What is expected
The answer must be an exact copy of the lines from the one containing "Task: Open the second #비건 hashtag" through the end of the records, with the pictures left out.

(Extracted data entries)
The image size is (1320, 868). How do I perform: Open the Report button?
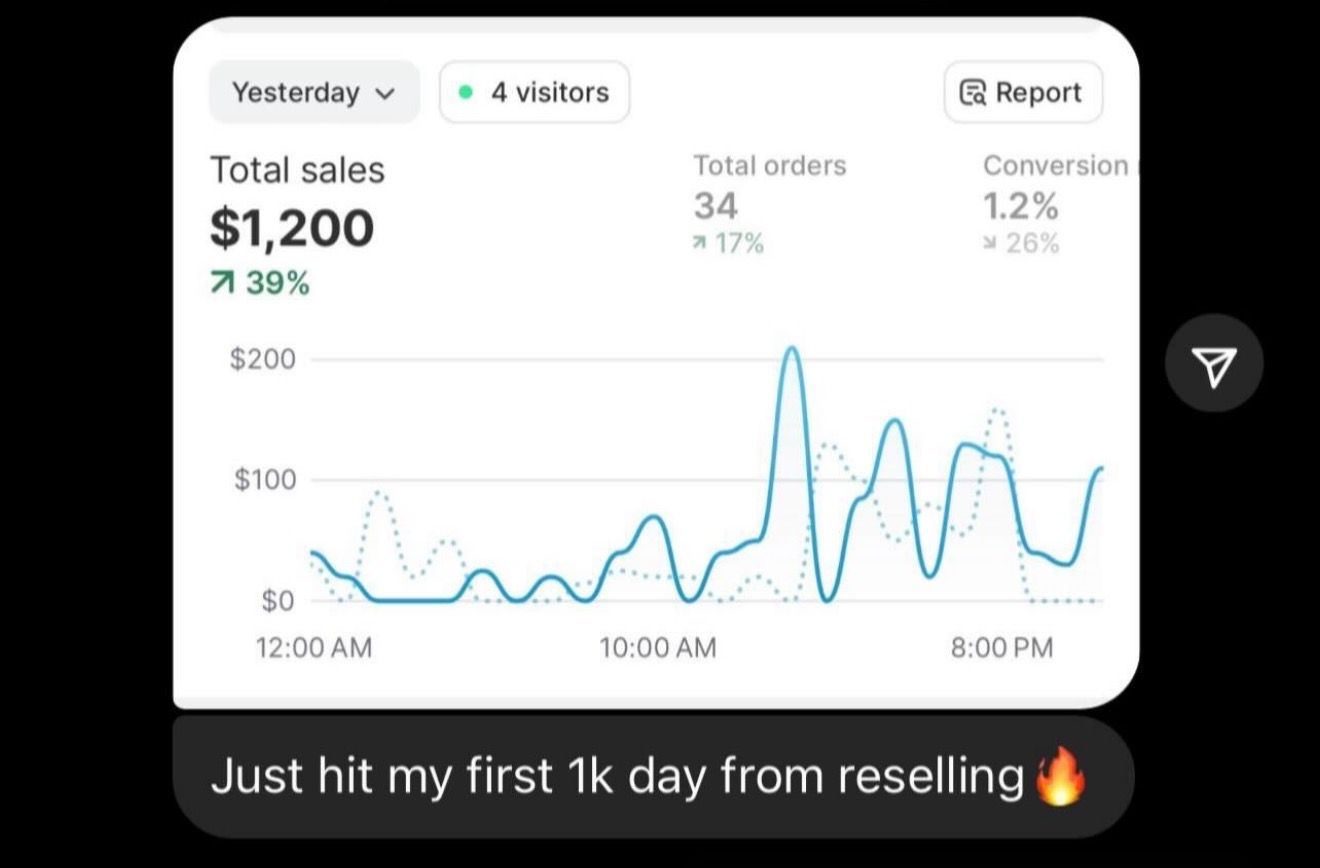point(1023,92)
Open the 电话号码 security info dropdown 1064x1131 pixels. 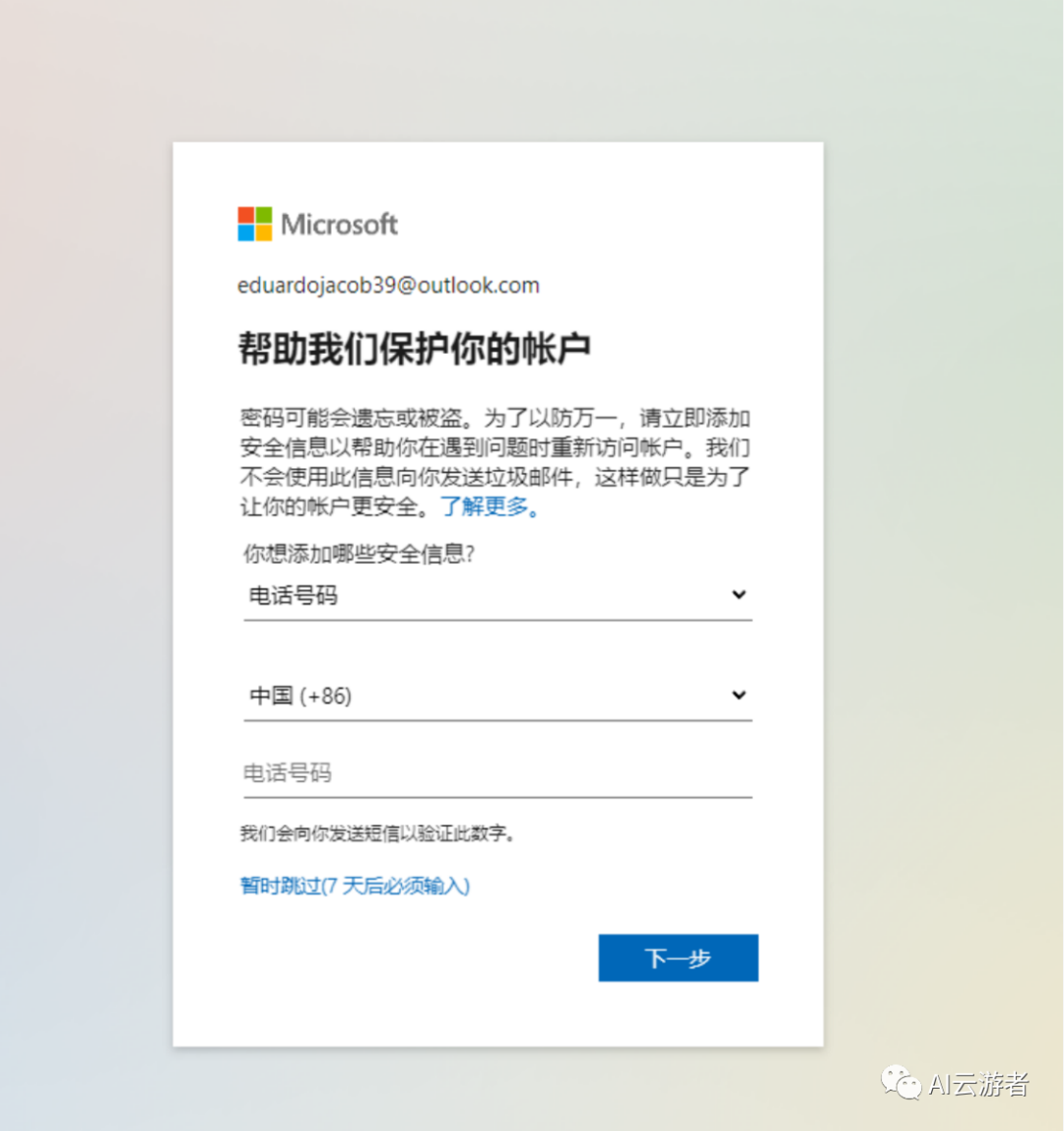[x=498, y=596]
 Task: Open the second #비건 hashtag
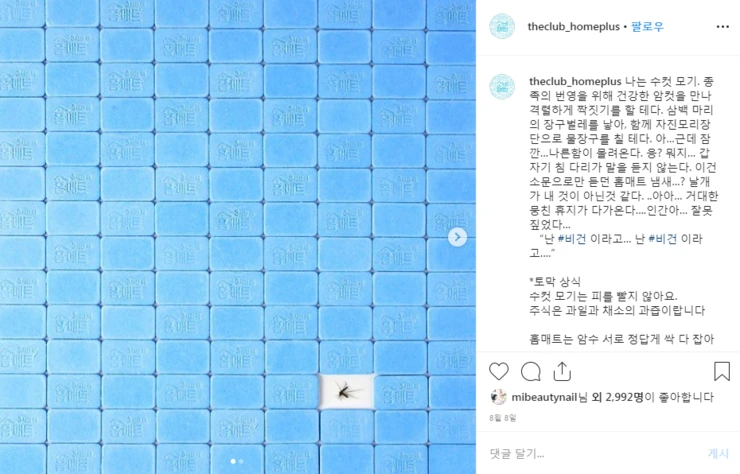[663, 239]
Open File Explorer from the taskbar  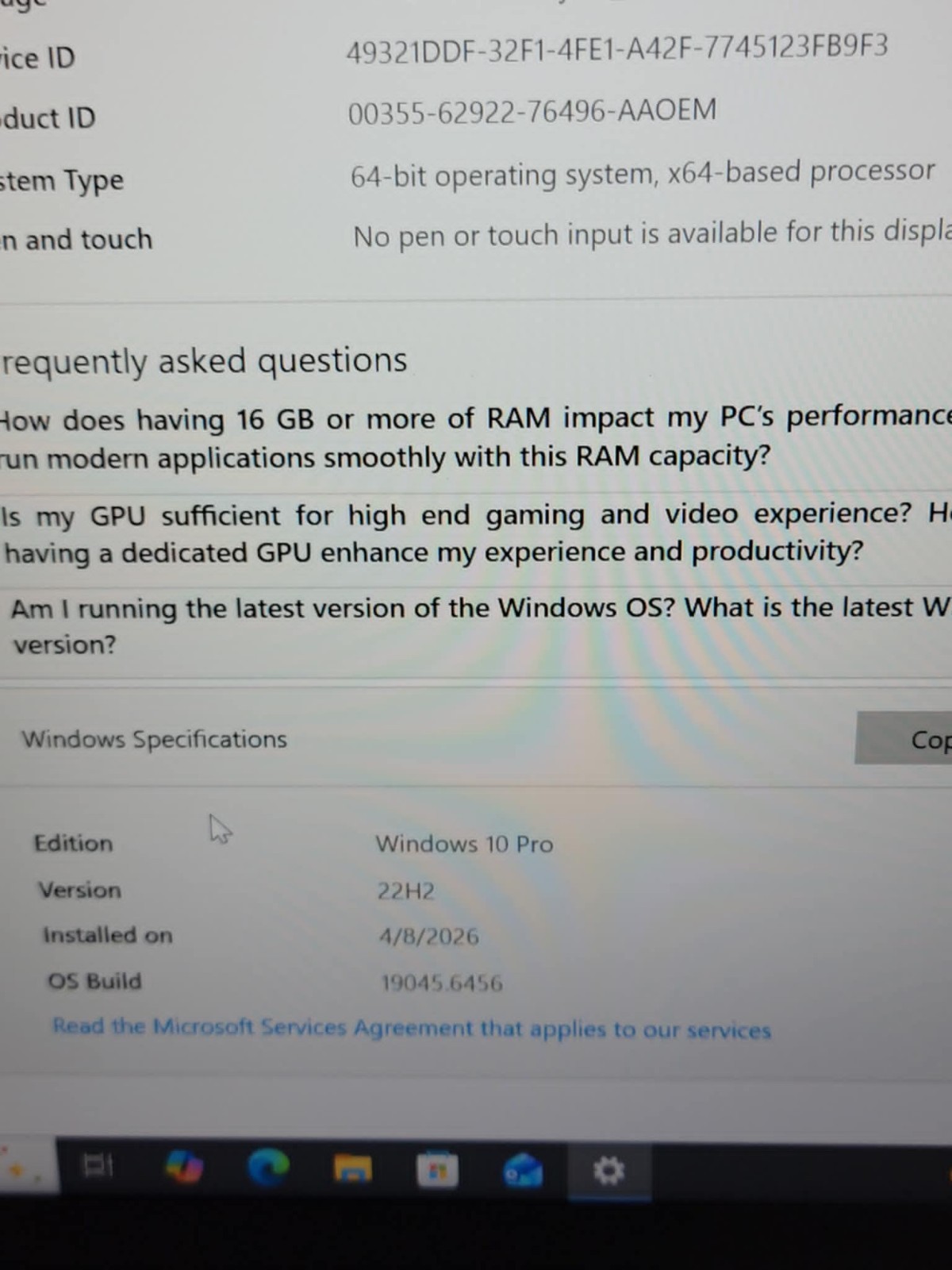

Answer to the problem
 Task: Open the second #비건 hashtag
[663, 239]
Open File Explorer from the taskbar  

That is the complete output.